Effectifs en baisse, pouvoir d’achat en berne, reconstruction… la Nouvelle-Calédonie énonce ses priorités pour l’année scolaire 2025

Conférence de presse de rentrée, à Nouméa, dans les locaux du gouvernement, le 14 février 2025.
À partir du 17 février, 62 660 élèves doivent faire leur retour en classe et en cours. Une rentrée très particulière, après les violences de 2024 et leurs conséquences en cascade. Elles donnent le ton des axes prioritaires fixés par les instances de la Nouvelle-Calédonie pour cette année scolaire.

“C’est une rentrée qui a été particulièrement complexe à préparer.” Déclaration du vice-recteur, Didier Vin-Datiche, ce vendredi 14 février, à Nouméa, lors d'une conférence de presse à Nouméa. Les acteurs calédoniens de l’enseignement y ont énuméré les priorités propres à cette année scolaire 2025 post-émeutes, au-delà des grands classiques comme le travail sur les fondamentaux. Une année de retour à un régime normal d'examens, au lieu du contrôle continu intégral qui a été de mise l’an dernier. 

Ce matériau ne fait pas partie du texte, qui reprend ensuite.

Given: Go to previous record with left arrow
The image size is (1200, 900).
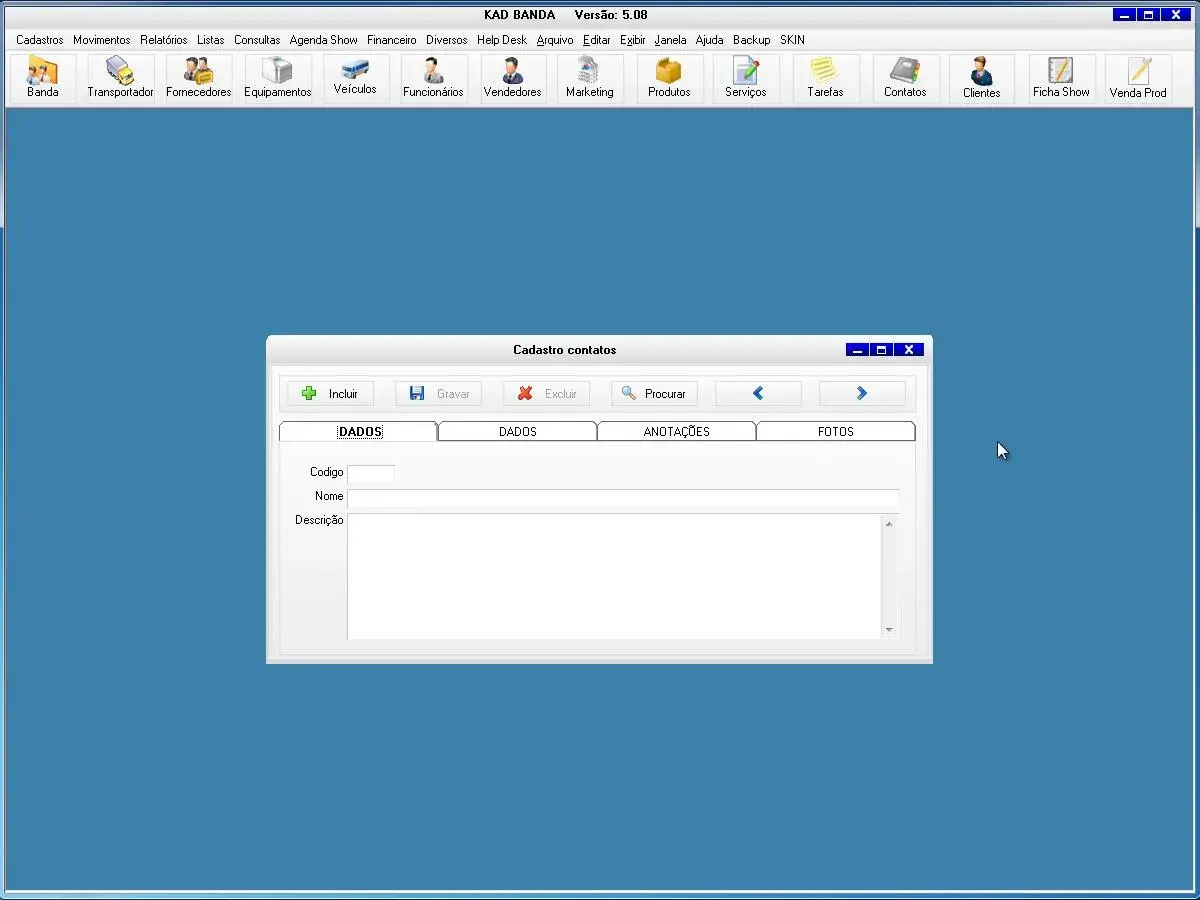Looking at the screenshot, I should click(758, 394).
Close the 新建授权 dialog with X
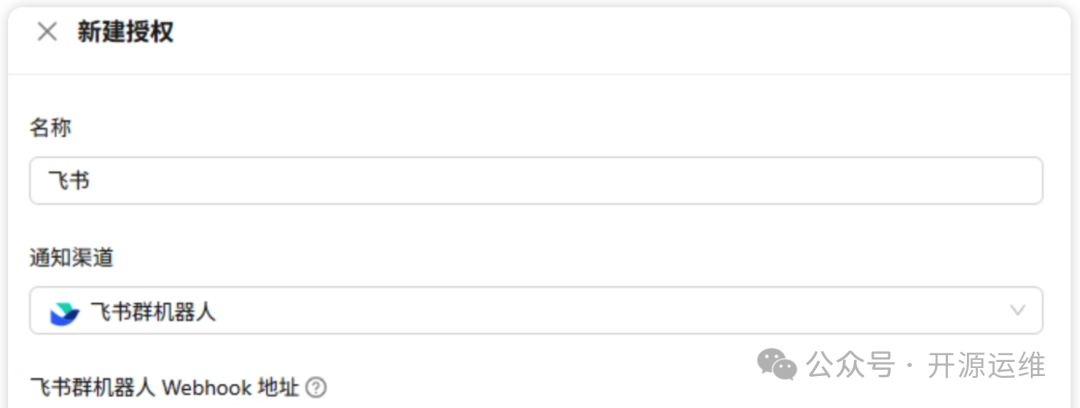The height and width of the screenshot is (408, 1080). (47, 32)
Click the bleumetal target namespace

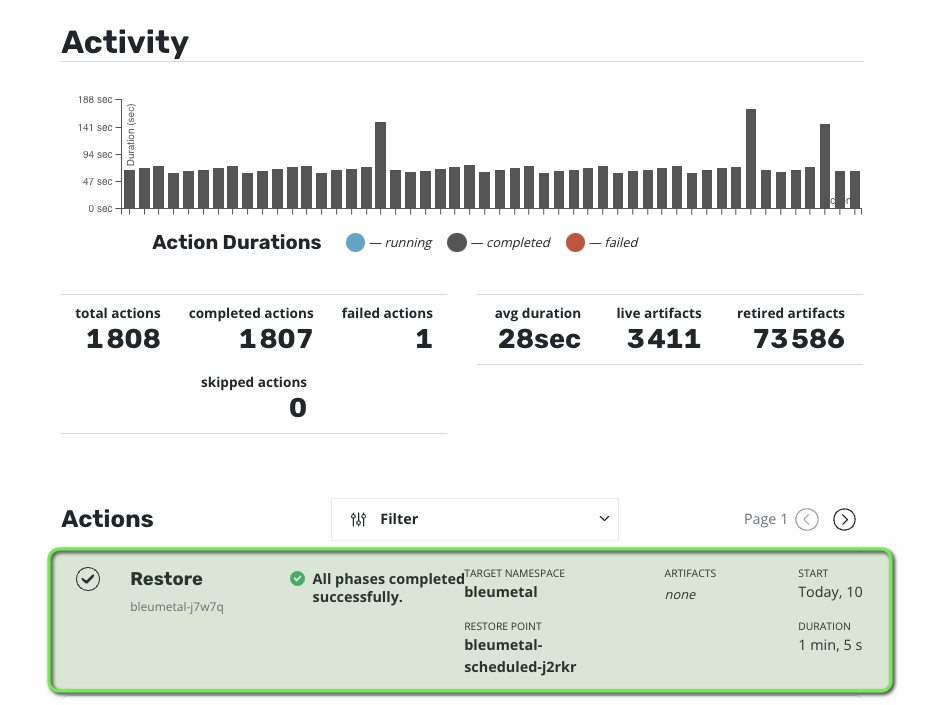click(501, 592)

À la question "est-ce que dès lundi il y aura, pour accueillir les élèves, suffisamment de salles de classe et d'enseignants ?", la réponse est positive.

Didier Vin-Datiche, vice-recteur et directeur général des enseignements

Accueillir 62 660 inscrits

En début d'année dernière, selon les statistiques, la population scolaire comptait 63 523 inscrits. Or, à l'approche de la rentrée 2025, il est question de 62 660 élèves attendus.

  • 24 900 dans le premier degré public. 
  • 22 270 dans le second degré public.
  • 7 240 dans le premier degré privé. 
  • 8 245 dans le second degré privé. 

Composer avec des élèves de moins en moins nombreux

"Il y a une baisse importante des effectifs", confirme d'entrée Isabelle Champmoreau, membre du gouvernement en charge de l'enseignement. Quelques chiffres donnent le ton.

  • Concernant le secondaire, depuis les émeutes de mai, un millier de collégiens et lycéens a quitté le Caillou.
  • Dans le primaire, le Sud a perdu environ deux mille écoliers, soit partis hors du pays, soit transférés dans les autres provinces.
  • Mais même sans la crise insurrectionnelle, il y avait l'an dernier 8 700 places de collège qui n'étaient pas occupées, dont trois mille uniquement sur Nouméa. 

De fait, le nombre d'élèves en Calédonie recule depuis 2012. D'abord, "on est dans un mouvement de repli démographique", rappelle Didier Vin-Datiche. Ensuite, le phénomène des départs, enclenché depuis quelques années, s'est accentué à partir de mai.  

Intégrer les mouvements de population

Au-delà des départs définitifs, le système éducatif fait face à des flux importants en interne. Conséquents vers juillet-août, ils se sont stabilisés, puis ont repris en fin d'année et ne semblent pas terminés. "À l'heure où je parle, il n'y a pas eu de reflux" vers la province Sud, estime le vice-recteur. "Donc, il y a eu 're sédentarisation' d'une frange importante de la population. Dans les îles, ce qui nous a conduits à ouvrir des classes au lycée des Îles, à Lifou. Et aussi des formes de 're sédentarisation' de la population scolaire en collège sur la côte Est, notamment Canala et Houaïlou où nous avons ouvert des classes." 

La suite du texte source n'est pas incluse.